Its anti-inflammatory nature helps block prostaglandins, which are chemicals that promote muscle contractions, impact hormones and regulate inflammation in blood vessels in the brain.
A 2014 study published in Phytotherapy Research indicates that the effectiveness of ginger powder in decreasing migraine severity and duration was statistically comparable to the prescription drug sumatriptan, and with fewer side effects .
Drink ginger tea up to 3 times throughout the day until you get relief. To make ginger tea:
- Add 1 tablespoon of grated ginger to 1½ cups of water.
- Bring the water to a boil, then cover and let it steep for 5 minutes.
- Strain it and add a little raw honey and lemon juice.
3. Get Massage Therapy
You can also try massaging therapy to prevent and treat an oncoming migraine.
Massage helps ease migraine headaches by blocking pain signals sent to the brain. It also boosts serotonin activity and stimulates certain serotonin receptors, which in turn ease the pain as well as reduce the frequency of migraine attacks.

**WORK INSTRUCTIONS:** Repeat the stretch of the passage on ginger and massage for migraines from "Drink ginger tea" through "for 5 minutes.", word for word.

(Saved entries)
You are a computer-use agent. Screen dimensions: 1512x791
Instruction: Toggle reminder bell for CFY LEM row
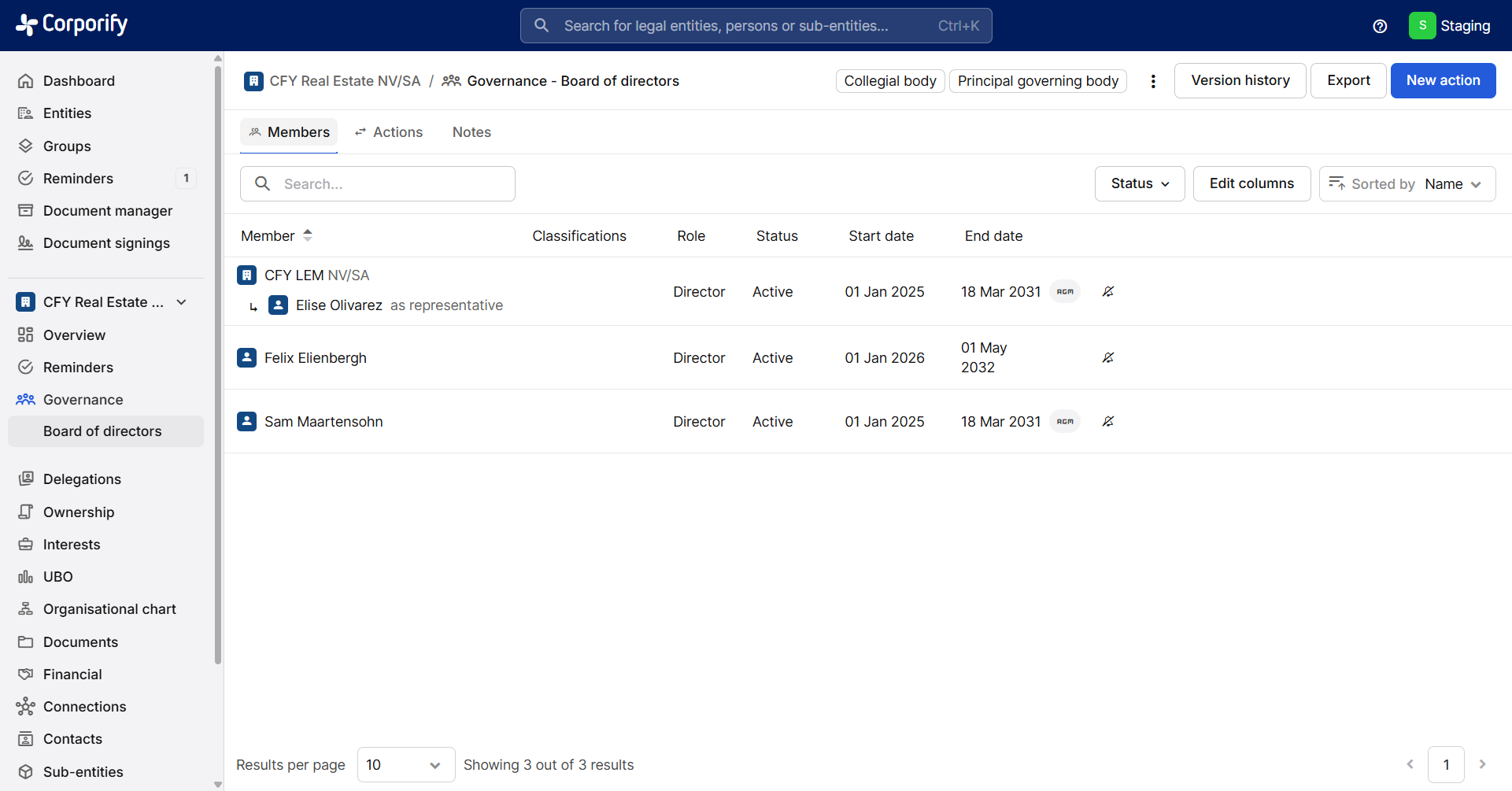tap(1108, 292)
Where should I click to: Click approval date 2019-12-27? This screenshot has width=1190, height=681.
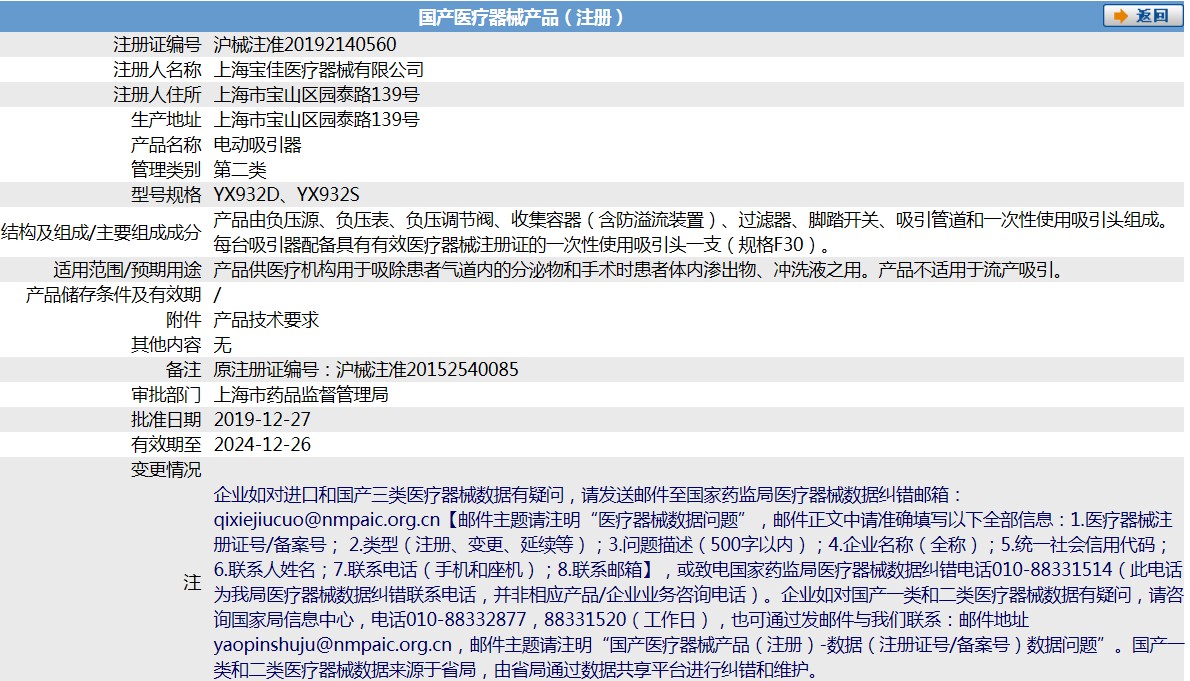point(262,420)
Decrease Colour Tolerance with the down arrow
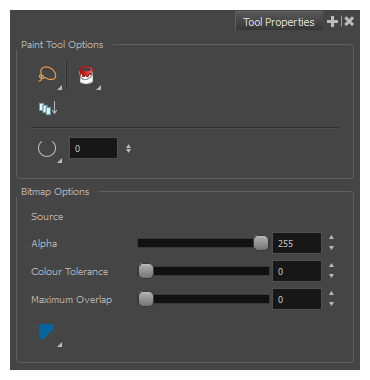This screenshot has height=380, width=370. coord(331,276)
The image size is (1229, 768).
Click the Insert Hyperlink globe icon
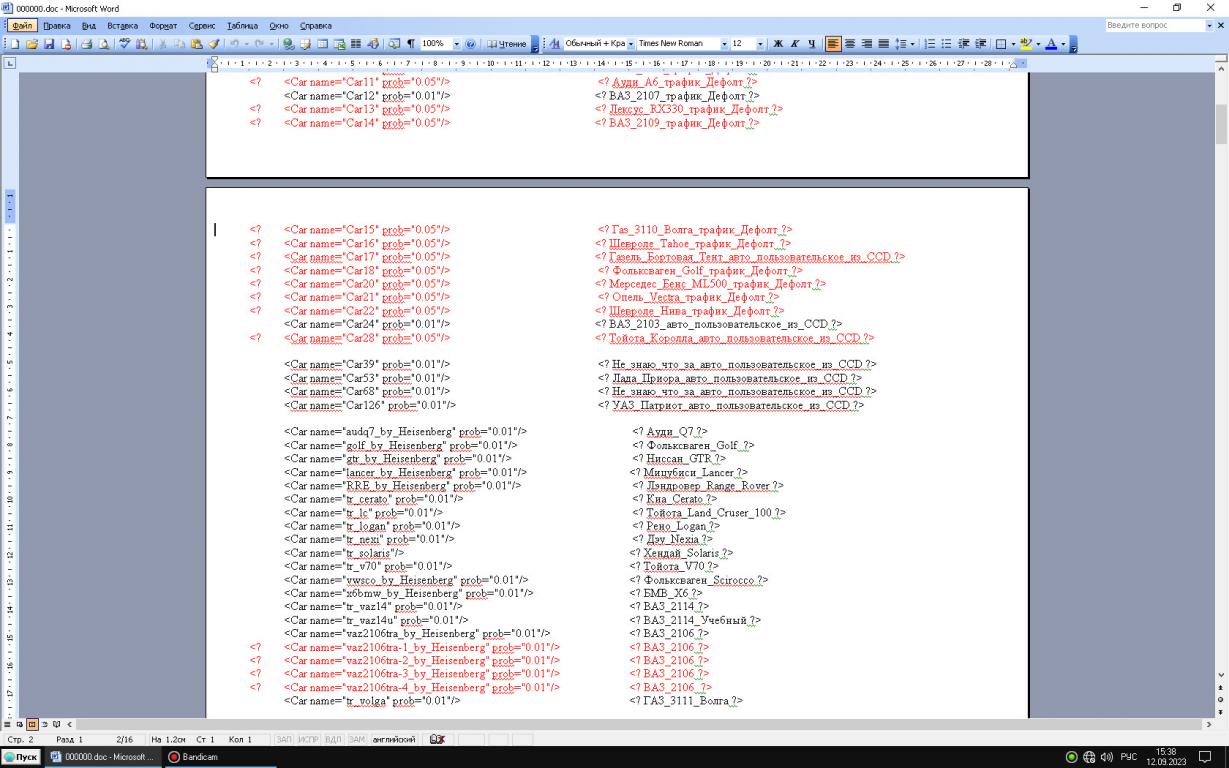coord(290,44)
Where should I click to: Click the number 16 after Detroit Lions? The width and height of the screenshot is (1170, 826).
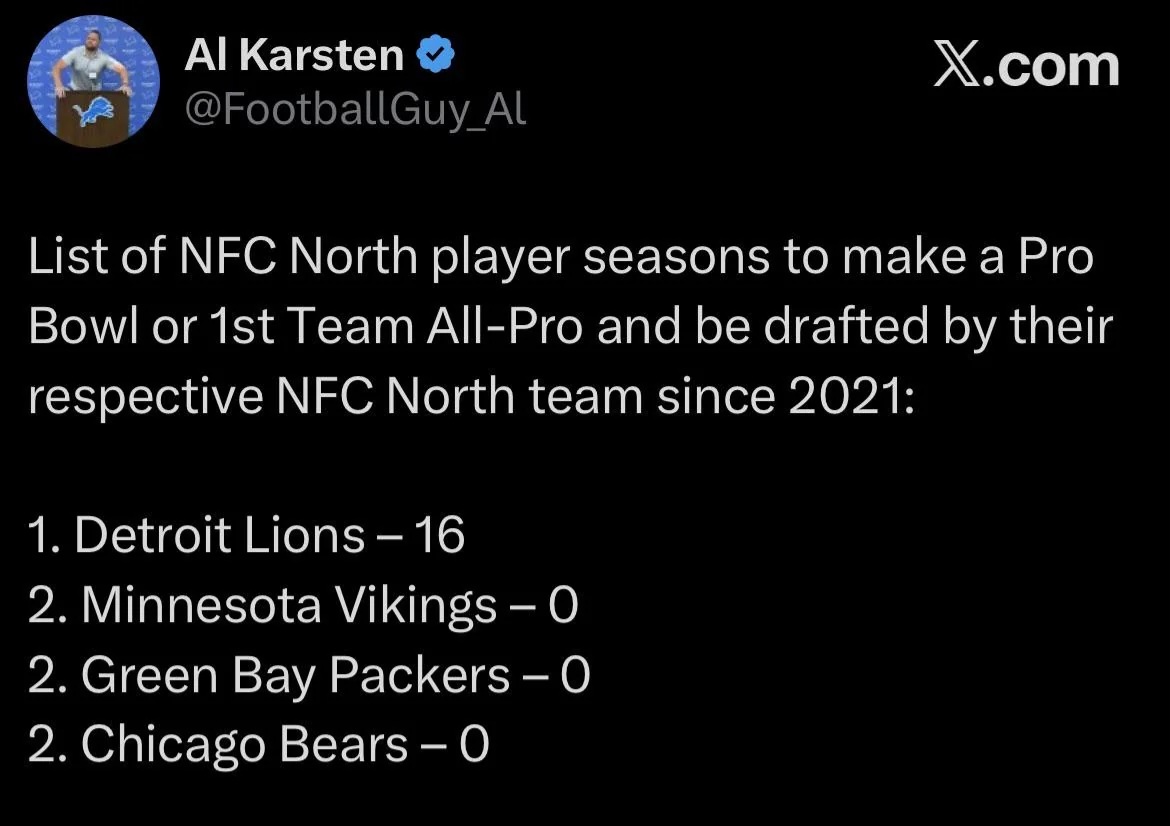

**RESULT OF THE TASK:**
Drink ginger tea up to 3 times throughout the day until you get relief. To make ginger tea:
- Add 1 tablespoon of grated ginger to 1½ cups of water.
- Bring the water to a boil, then cover and let it steep for 5 minutes.